Keeping each line intact, print the whole listing.
*** Exercise material Section Begins ***
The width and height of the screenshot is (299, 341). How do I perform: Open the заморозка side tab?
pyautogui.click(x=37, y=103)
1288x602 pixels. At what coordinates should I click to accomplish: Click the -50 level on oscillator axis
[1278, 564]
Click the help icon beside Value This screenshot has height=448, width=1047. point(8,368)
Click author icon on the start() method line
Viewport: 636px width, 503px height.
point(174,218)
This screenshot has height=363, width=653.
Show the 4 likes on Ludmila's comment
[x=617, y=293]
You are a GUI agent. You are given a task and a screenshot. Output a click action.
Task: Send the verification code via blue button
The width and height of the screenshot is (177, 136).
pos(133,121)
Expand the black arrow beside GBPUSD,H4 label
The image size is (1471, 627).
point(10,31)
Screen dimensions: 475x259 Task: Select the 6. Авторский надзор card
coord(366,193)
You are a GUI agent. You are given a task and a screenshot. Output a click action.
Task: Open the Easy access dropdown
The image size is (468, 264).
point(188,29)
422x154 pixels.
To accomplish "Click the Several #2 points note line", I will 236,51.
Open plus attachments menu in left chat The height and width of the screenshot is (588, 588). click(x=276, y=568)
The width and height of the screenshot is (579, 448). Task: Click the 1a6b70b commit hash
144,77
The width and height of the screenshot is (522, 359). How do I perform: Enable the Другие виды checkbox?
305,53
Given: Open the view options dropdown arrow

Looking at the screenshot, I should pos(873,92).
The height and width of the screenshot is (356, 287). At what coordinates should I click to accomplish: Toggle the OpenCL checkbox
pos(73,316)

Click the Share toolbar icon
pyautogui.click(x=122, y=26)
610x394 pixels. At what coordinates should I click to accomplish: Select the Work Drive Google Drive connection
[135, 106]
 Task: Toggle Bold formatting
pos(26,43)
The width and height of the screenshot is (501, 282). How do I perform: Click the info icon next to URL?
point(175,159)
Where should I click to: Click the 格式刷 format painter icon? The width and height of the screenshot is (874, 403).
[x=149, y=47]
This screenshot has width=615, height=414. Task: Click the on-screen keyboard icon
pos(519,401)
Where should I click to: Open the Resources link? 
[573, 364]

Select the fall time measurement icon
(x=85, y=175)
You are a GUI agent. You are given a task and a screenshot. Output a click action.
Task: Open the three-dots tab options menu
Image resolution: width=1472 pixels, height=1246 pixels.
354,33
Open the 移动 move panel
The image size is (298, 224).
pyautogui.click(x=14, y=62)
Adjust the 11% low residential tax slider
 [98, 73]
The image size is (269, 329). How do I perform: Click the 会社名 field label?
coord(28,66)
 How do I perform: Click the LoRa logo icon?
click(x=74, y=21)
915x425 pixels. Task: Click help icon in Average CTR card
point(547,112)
*** Exercise material Section Ends ***
Answer to this exercise:
The width and height of the screenshot is (299, 341). How do I perform: Open the заморозка side tab?
pyautogui.click(x=37, y=103)
1288x602 pixels. At what coordinates should I click to accomplish: Click the -50 level on oscillator axis
[1278, 564]
Click the help icon beside Value This screenshot has height=448, width=1047. point(8,368)
Click author icon on the start() method line
Viewport: 636px width, 503px height.
point(174,218)
This screenshot has height=363, width=653.
Show the 4 likes on Ludmila's comment
[x=617, y=293]
You are a GUI agent. You are given a task and a screenshot. Output a click action.
Task: Send the verification code via blue button
The width and height of the screenshot is (177, 136).
pos(133,121)
Expand the black arrow beside GBPUSD,H4 label
The image size is (1471, 627).
point(10,31)
Screen dimensions: 475x259 Task: Select the 6. Авторский надзор card
coord(366,193)
You are a GUI agent. You are given a task and a screenshot. Output a click action.
Task: Open the Easy access dropdown
The image size is (468, 264).
point(188,29)
422x154 pixels.
To accomplish "Click the Several #2 points note line", I will 236,51.
Open plus attachments menu in left chat The height and width of the screenshot is (588, 588). click(x=276, y=568)
The width and height of the screenshot is (579, 448). Task: Click the 1a6b70b commit hash
144,77
The width and height of the screenshot is (522, 359). How do I perform: Enable the Другие виды checkbox?
305,53
Given: Open the view options dropdown arrow

Looking at the screenshot, I should pos(873,92).
The height and width of the screenshot is (356, 287). At what coordinates should I click to accomplish: Toggle the OpenCL checkbox
pos(73,316)

Click the Share toolbar icon
pyautogui.click(x=122, y=26)
610x394 pixels. At what coordinates should I click to accomplish: Select the Work Drive Google Drive connection
[135, 106]
 Task: Toggle Bold formatting
pos(26,43)
The width and height of the screenshot is (501, 282). How do I perform: Click the info icon next to URL?
point(175,159)
Where should I click to: Click the 格式刷 format painter icon? The width and height of the screenshot is (874, 403).
[x=149, y=47]
This screenshot has width=615, height=414. Task: Click the on-screen keyboard icon
pos(519,401)
Where should I click to: Open the Resources link? 
[573, 364]

Select the fall time measurement icon
(x=85, y=175)
You are a GUI agent. You are given a task and a screenshot. Output a click action.
Task: Open the three-dots tab options menu
Image resolution: width=1472 pixels, height=1246 pixels.
354,33
Open the 移动 move panel
The image size is (298, 224).
pyautogui.click(x=14, y=62)
Adjust the 11% low residential tax slider
 [98, 73]
The image size is (269, 329). How do I perform: Click the 会社名 field label?
coord(28,66)
 How do I perform: Click the LoRa logo icon?
click(x=74, y=21)
915x425 pixels. Task: Click help icon in Average CTR card
point(547,112)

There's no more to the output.